Ren-C Binding In A Nutshell

There is a foundational truth about code composition:

The system cannot be psychic and know if you want meaning to come from the place
where you are building the code -or- from the context in which the code will be eventually interpreted.

Ren-C has the power to talk about both

  • If you leave the code unbound ('quoted) then it will gather the meaning from where you wind up evaluating it.

  • If you BIND the code then it picks up meaning in the context of composition, and the later usage won't override it. (Note: BIND is an arity-1 operation in Ren-C, and other operations are used to bind to something other than the "current" evaluation context.)

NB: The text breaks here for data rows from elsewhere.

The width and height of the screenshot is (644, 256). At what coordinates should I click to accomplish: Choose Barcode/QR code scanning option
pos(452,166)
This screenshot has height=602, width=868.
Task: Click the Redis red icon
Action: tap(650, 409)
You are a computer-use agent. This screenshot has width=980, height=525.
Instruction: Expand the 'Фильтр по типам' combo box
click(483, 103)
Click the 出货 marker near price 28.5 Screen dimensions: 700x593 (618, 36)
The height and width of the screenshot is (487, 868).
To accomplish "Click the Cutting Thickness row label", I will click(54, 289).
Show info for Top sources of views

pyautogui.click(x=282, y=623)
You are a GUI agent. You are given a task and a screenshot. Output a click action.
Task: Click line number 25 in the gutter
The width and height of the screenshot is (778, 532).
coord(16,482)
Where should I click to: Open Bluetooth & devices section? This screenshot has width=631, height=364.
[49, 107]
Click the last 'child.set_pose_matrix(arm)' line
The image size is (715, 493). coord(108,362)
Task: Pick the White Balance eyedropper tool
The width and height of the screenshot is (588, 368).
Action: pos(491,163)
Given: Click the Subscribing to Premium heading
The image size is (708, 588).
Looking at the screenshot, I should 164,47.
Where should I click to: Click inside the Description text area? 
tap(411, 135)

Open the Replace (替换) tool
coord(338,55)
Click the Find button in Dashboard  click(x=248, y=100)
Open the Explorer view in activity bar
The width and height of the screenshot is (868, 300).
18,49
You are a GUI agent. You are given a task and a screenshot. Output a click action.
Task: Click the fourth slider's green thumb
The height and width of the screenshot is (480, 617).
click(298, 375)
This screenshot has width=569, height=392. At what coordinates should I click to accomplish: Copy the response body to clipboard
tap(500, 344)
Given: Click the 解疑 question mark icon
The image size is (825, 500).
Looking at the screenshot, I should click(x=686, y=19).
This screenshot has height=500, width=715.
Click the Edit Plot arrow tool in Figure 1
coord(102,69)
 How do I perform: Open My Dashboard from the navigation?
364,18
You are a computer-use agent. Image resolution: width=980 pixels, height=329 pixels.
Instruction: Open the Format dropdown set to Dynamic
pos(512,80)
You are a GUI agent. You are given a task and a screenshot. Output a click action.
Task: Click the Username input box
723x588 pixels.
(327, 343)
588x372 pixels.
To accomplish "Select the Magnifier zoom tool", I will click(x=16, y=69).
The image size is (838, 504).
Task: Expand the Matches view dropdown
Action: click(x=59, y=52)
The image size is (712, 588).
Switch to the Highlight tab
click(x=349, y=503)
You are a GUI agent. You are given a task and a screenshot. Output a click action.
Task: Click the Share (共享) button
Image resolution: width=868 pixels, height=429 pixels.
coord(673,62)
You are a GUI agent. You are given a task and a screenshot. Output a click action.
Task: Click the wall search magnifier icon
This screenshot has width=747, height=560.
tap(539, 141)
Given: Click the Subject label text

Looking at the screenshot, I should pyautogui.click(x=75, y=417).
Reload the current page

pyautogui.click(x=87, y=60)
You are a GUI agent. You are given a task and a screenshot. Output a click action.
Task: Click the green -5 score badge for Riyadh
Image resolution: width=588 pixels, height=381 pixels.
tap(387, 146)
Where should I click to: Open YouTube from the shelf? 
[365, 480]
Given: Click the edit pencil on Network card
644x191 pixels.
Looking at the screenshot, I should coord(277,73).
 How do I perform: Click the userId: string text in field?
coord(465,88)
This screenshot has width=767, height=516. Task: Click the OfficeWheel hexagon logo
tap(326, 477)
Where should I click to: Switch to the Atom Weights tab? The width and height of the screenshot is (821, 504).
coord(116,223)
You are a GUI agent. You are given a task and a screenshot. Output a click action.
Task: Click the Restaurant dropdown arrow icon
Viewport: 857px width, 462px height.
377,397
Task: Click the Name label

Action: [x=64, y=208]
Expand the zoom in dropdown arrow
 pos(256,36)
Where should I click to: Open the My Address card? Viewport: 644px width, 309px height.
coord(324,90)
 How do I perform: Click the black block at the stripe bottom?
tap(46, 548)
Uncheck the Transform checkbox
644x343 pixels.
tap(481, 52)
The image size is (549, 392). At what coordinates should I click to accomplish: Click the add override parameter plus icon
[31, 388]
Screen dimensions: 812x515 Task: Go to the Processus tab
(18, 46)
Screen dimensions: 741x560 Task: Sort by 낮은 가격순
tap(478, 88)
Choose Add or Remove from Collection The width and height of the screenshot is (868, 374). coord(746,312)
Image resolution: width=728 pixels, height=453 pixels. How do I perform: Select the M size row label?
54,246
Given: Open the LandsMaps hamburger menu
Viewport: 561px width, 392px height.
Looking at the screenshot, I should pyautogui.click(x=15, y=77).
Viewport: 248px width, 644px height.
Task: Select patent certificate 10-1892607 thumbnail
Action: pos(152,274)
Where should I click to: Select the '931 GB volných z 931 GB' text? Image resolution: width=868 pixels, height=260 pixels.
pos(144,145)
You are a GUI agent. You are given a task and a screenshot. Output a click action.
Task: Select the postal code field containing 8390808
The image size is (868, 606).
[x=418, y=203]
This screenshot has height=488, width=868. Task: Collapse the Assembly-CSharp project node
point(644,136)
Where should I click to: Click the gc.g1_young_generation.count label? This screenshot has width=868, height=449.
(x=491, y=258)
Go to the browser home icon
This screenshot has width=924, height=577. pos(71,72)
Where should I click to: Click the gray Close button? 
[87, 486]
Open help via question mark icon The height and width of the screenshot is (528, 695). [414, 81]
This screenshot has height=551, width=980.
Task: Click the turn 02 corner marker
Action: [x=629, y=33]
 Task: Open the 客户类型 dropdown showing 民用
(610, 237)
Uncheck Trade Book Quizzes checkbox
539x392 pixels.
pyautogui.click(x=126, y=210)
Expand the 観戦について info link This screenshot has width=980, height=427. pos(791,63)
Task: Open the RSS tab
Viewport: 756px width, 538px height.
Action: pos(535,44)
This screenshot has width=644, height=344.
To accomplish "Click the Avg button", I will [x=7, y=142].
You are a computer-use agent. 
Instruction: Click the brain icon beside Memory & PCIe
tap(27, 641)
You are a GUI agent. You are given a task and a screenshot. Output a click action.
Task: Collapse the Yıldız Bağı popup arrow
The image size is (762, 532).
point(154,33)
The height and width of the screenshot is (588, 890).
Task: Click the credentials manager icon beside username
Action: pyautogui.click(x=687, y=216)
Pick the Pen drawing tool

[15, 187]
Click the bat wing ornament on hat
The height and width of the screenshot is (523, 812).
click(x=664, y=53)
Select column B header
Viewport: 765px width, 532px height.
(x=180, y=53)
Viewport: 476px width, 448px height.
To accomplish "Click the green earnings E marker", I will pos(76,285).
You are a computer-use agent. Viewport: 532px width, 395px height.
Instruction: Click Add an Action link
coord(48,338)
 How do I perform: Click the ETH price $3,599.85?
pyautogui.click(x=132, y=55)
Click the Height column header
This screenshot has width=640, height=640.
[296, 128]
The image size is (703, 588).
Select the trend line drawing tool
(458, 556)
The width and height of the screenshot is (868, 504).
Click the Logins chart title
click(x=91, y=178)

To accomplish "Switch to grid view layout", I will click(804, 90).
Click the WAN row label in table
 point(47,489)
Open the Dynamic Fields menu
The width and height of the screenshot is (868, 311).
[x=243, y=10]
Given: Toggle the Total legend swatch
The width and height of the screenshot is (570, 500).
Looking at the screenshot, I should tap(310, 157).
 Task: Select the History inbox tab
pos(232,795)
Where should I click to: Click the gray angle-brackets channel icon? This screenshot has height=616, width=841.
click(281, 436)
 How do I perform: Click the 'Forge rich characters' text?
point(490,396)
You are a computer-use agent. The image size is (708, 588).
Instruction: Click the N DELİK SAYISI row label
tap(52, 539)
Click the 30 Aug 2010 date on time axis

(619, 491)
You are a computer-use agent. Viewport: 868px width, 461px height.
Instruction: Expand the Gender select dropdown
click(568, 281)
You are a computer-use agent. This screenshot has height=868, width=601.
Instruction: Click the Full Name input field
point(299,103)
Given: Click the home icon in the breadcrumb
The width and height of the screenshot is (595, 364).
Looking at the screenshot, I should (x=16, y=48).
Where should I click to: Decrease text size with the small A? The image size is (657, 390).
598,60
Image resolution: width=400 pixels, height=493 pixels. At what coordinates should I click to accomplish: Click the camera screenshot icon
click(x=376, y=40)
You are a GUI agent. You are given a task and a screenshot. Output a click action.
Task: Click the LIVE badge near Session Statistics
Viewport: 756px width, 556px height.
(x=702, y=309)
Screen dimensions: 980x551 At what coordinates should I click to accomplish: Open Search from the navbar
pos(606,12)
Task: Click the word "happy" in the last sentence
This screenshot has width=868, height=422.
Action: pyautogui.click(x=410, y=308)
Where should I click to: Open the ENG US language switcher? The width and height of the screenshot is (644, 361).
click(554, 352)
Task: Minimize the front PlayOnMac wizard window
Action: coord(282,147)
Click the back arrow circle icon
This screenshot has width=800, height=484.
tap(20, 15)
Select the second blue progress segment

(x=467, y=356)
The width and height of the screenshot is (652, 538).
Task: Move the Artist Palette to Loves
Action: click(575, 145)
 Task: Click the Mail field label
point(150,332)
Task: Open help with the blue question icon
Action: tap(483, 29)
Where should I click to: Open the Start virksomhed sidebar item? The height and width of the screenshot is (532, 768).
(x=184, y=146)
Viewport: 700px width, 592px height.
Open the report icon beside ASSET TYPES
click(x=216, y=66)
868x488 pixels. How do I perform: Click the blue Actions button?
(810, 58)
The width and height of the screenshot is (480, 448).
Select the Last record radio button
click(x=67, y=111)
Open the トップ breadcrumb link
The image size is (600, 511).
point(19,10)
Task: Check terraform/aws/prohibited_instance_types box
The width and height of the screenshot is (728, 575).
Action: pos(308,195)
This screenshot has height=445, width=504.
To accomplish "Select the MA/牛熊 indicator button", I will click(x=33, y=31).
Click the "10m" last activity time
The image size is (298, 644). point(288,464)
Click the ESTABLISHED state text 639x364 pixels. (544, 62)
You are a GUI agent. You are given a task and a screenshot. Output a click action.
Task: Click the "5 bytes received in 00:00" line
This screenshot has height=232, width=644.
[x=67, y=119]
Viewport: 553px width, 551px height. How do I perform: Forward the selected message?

No psychic evaluator required.

>> make-unbound: func [x] [return '(x)]

>> make-bound: func [x] [return bind '(x)]

>> x: 1020

>> make-unbound 304
== (x)  ; unbound

>> make-bound 304
== (x)  ; bound (into make-bound func instance's context)

>> '[1 +]
== [1 +]  ; unbound

>> bind '[1 +]
== [1 +]  ; bound (into console context where x: 1020 lives)

>> [1 +]
== [1 +]  ; bound (`[...]` and `bind '[...]` both act the same, by design)

>> eval append [1 +] make-unbound 304
== 1021

>> eval append [1 +] make-bound 304
== 305

Binding Has A Shorthand: $

Because control over binding is so fundamental (and needed so frequently), there's a special "binding quote" decorator, called a "TIE". This gives you a briefer way to bind things:

>> bind 'x
== x  ; bound

>> $x
== x  ; bound

All bindable types--$WORD, $TU.P.LE, $CH:A:IN, $PA/TH, $[BL O CK], $(GR O UP), ${FE N CE}--have a TIED! form.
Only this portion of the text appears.